Foreign banks consider bilateral settlement agreements

Foreign banks are considering alternative settlement arrangements and seeking to appoint sub-custodians who can handle all fixed income transactions in India, three senior officials said.

This decision follows the decision of the European Securities and Markets Authority to derecognise six Indian central counterparties (CCPs), including Clearing Corp. of India Ltd (CCIL) and Indian Clearing Corp., from April 30, 2023. This effectively means that European banks cannot settle their transactions. through clearinghouses and may have to seek bilateral settlement agreements if the matter is not resolved.

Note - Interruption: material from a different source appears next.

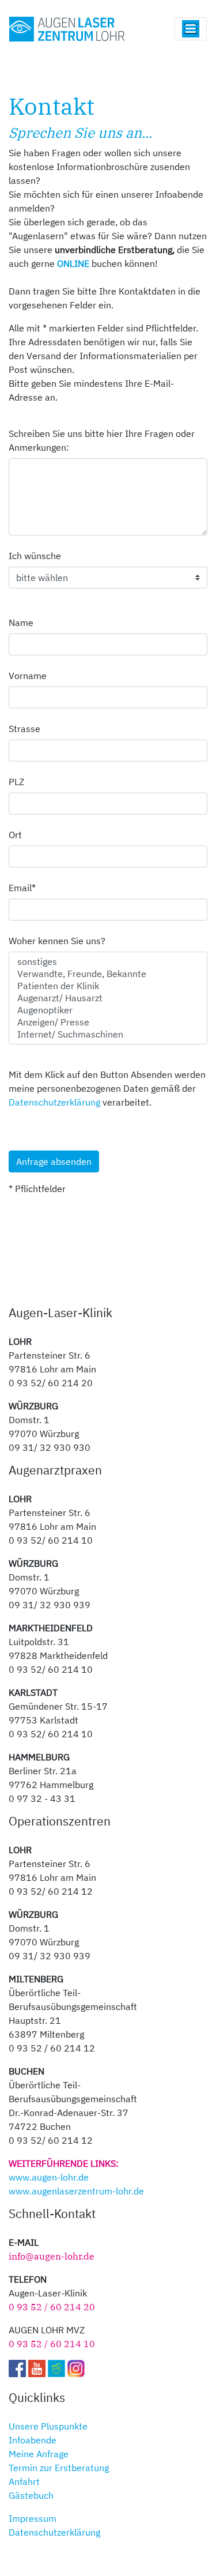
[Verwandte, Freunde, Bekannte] (108, 974)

Central counterparties provide infrastructure that contributes to safer, more efficient and more transparent global financial markets.

Under the proposed arrangement, banks will have to deal with sub-custodian banks, which can trade directly on the CCIL platform to assist banks that are not permitted to trade directly on the CCIL system. “In stock markets, if you have an account with a brokerage firm, you have a relationship with the firm, not with the stock exchange. We are considering a similar arrangement for all fixed income transactions,” said a senior banker at a foreign bank seeking anonymity. “But we need to check if all regulators are kosher with this arrangement,” he added.

This arrangement will not only help foreign banks bypass the straight-through process with clearing houses, but they will also gain access to the trading and clearing platform if the sub-custodian model works. That said, the talks are in the discussion stage and a formal proposal has yet to be made to the Reserves. Bank of India or CCIL, the second official said, also requesting anonymity.

“Currently, CCIL has a tiered structure where direct members and clients of clearing members in certain segments can operate. Maybe the banks are considering such an arrangement,” he said.

The impasse between Indian regulators and the European Securities and Markets Authority over the powers of supervision and audit of clearing companies after the derecognition of six Indian CCPs is raging. Indian regulators, such as the Securities and Exchange Board of India (Sebi), RBI and the International Financial Services Centers Authority (IFSCA) are not comfortable leaving scrutiny and inspection by foreign market regulators, as this could result in a cession of land to an authority that is exercising extraterritorial jurisdiction over the activities of Indian CCPs. European banks are concerned about such actions as they will not be able to settle foreign exchange, gilts, currencies and interest rate derivatives trades made on Indian exchanges. If the issue is not resolved by April 30, 2023, foreign lenders will have to start unwinding their positions through central counterparties. Banks also risk losing customers if foreign portfolio investors consider doing business with other custodian banks where there is regulatory certainty.

In addition, the removal of CCIL as a counterparty may lead to a higher capital requirement for transactions compliant with Basel standards. In addition, US banks are not involved in swap derivatives trading on the CCIL because the US Commodity Futures Trading Commission has not recognized the clearing house as a derivatives clearing organization. These transactions are therefore carried out bilaterally by banks outside the framework, with the CCIL acting as counterparty.